If the amendment application is allowed, plaintiffs will have that opportunity to raise this point and then after considering the merits, the court below will decide whether counterclaim should be excluded and the proper remedy is to file an independent suit. In the impugned order the court below has totally misread this provision and the observation in this regard is without any application of mind and therefore, it will be of no help to the plaintiff-respondents in our opinion. It was also contended before us that other parties may have to be impleaded in case application is allowed as they have also interest in these properties.

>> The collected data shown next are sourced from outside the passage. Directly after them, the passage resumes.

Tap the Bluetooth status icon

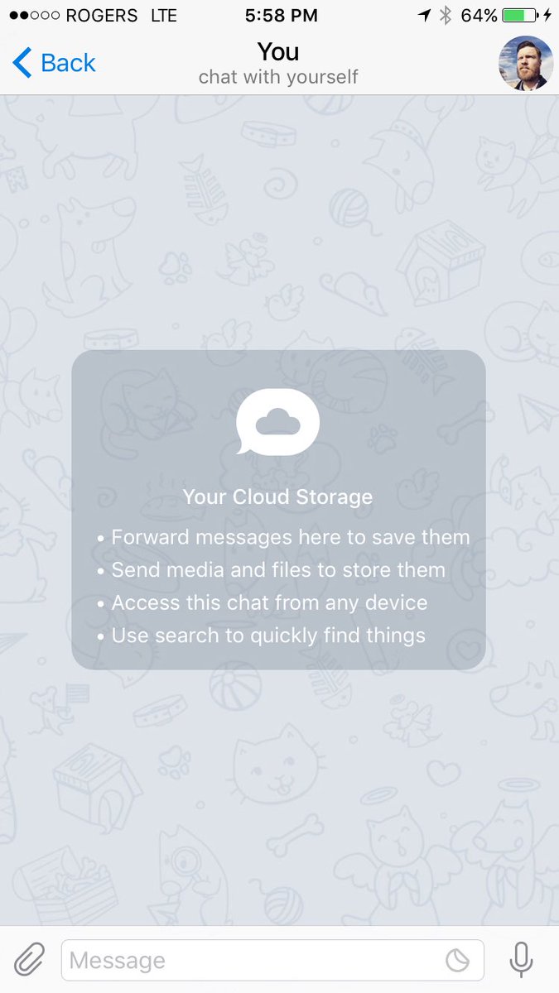(446, 16)
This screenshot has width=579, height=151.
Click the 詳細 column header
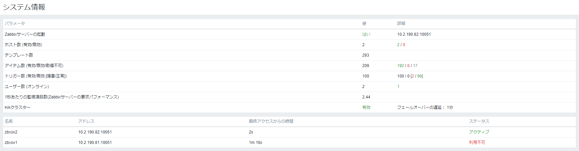point(401,24)
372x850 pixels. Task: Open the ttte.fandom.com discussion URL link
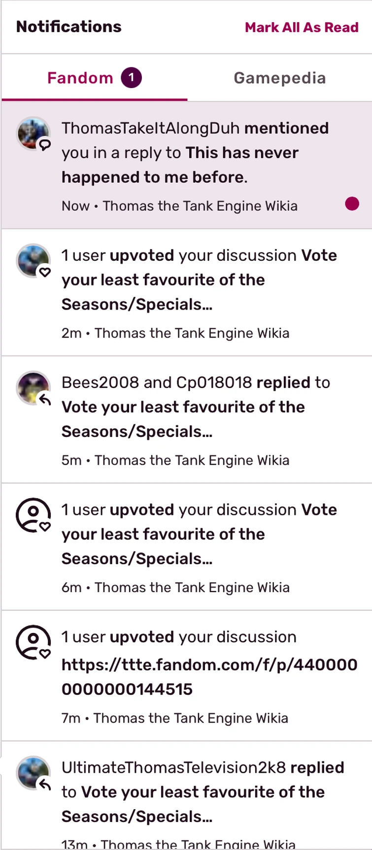[209, 677]
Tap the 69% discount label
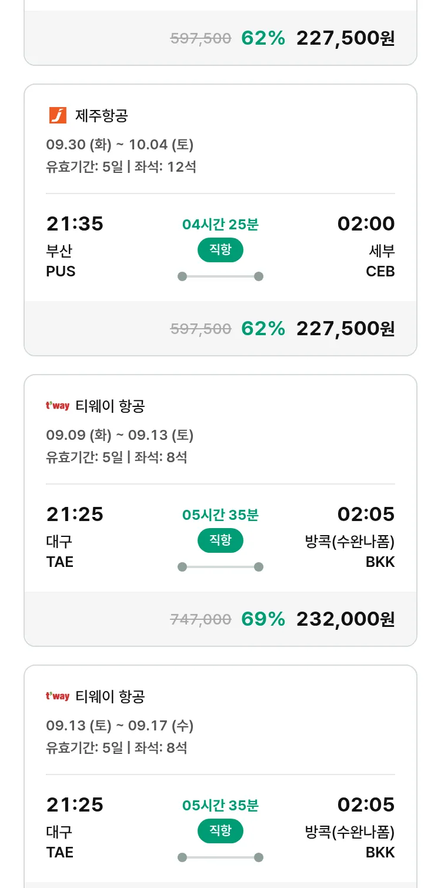Viewport: 441px width, 888px height. [263, 619]
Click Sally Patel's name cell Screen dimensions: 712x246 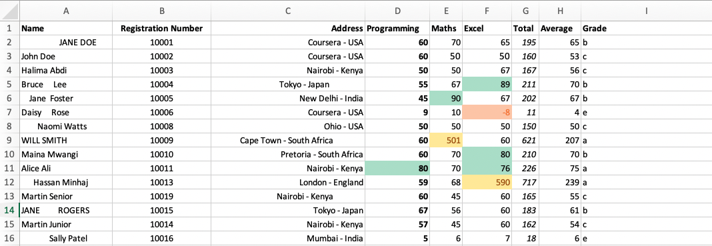click(66, 239)
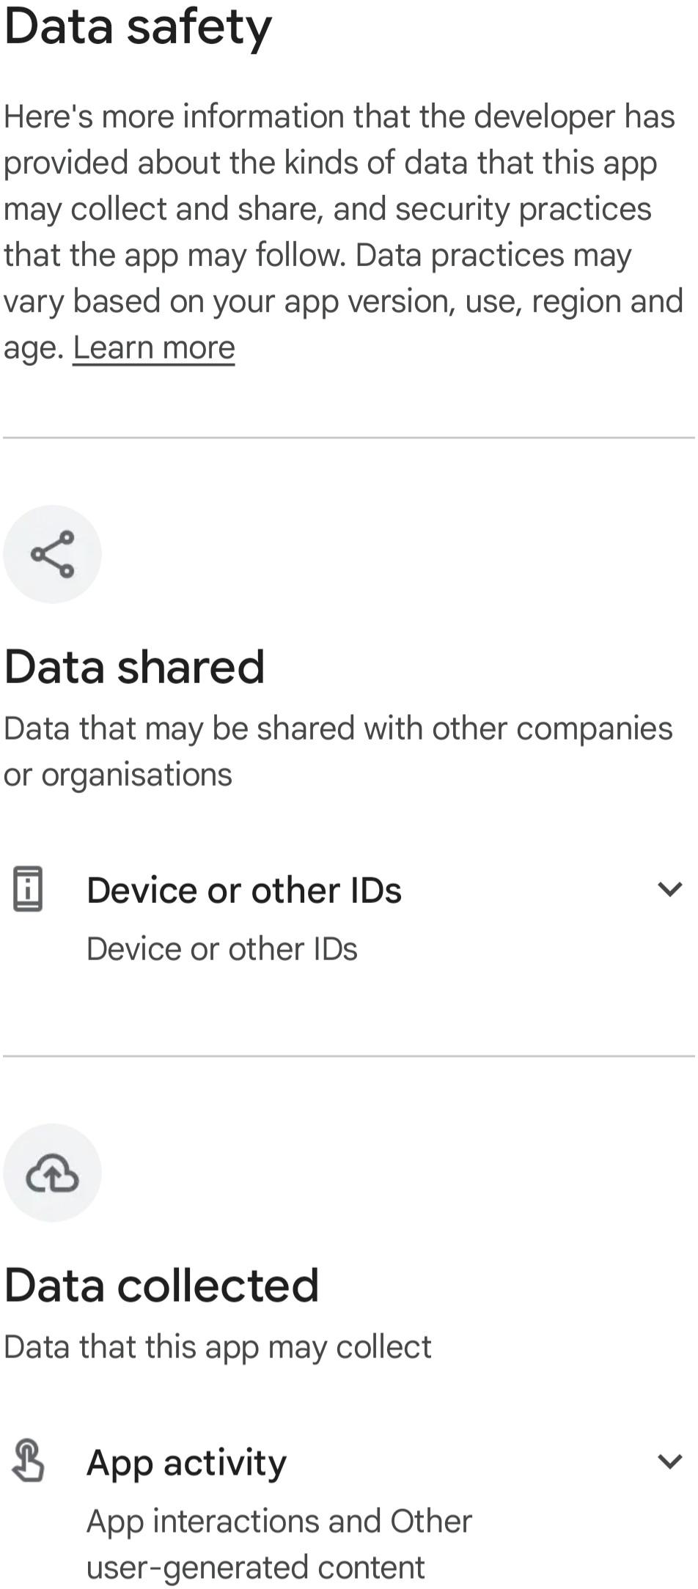Tap App interactions and Other user-generated content text
The width and height of the screenshot is (698, 1589).
click(279, 1544)
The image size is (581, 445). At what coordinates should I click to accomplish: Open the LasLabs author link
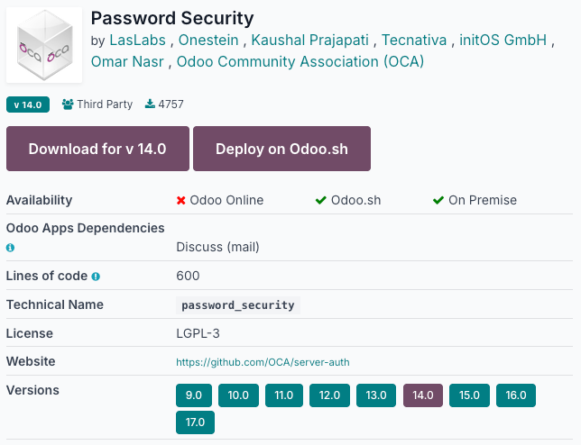point(138,41)
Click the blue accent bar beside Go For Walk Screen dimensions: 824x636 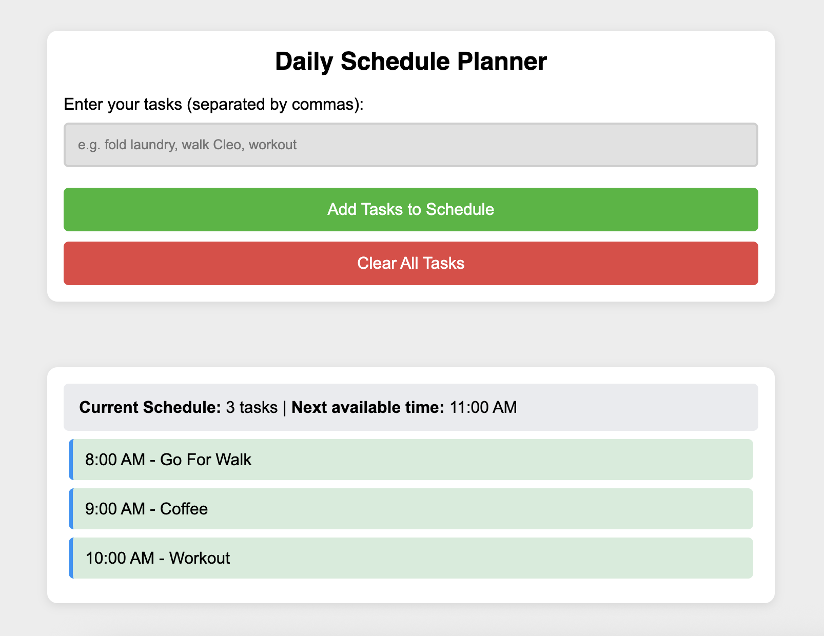click(x=71, y=460)
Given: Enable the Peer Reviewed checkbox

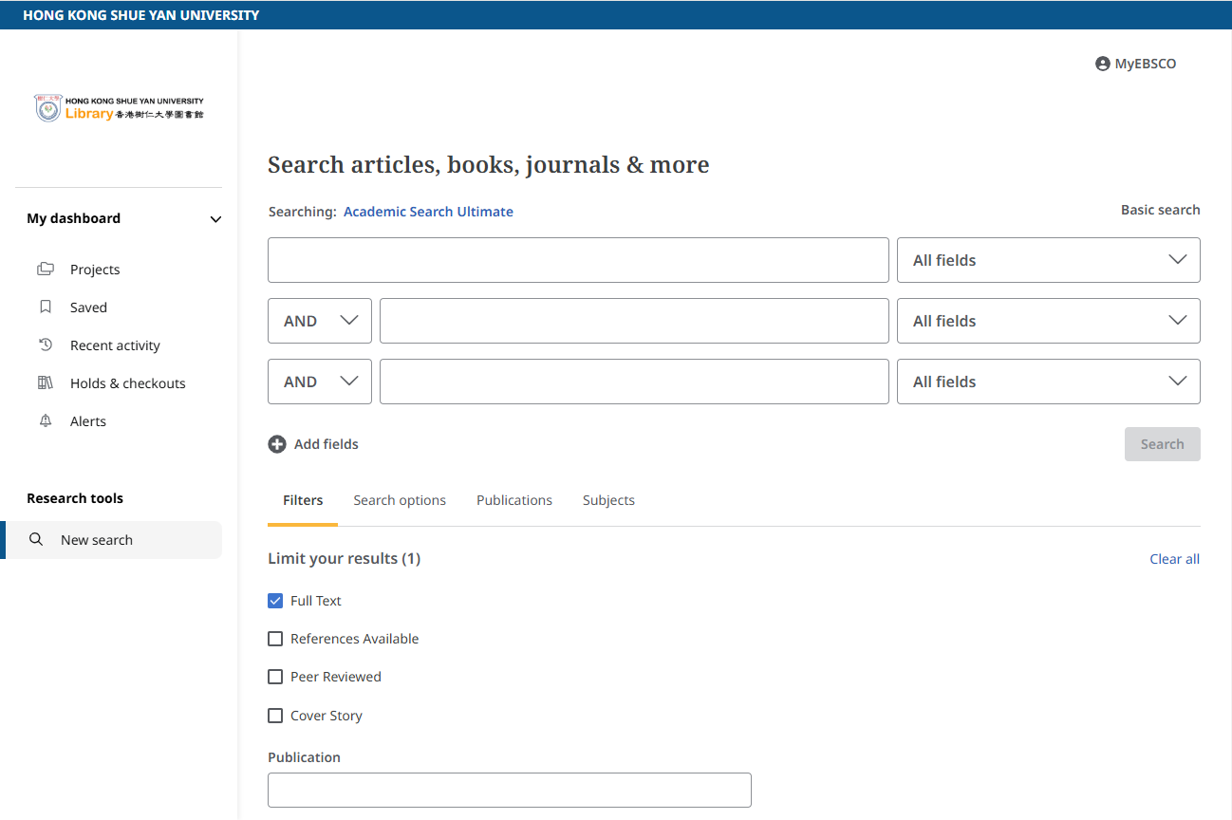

It will suffice to mention without expressing any opinion that in the counter-claim and in this amendment application a partition is being sought. This is a general principle that the partition should be of all the properties and that partial partition is not allowed. The attention may also be drawn to Order VIII rule 6-A (4) which provides that counter-claim should be treated as a plaint and governed by the rules applicable to plaints. By this amendment application, other properties alleged to be the joint properties of the parties are being added. 7. In view of the above discussion we are of the opinion that the court below has wrongly rejected the amendment application and the same deserves to be allowed. It will be open to the plaintiffs to take plea with regard to the provisions contained in Order VIII rule 6-C, if they so like, at the appropriate stage. 8. Subject to this observations the revision is allowed with costs. The impugned order is set aside. The amendment application 186 Ka is allowed. Revision allowed.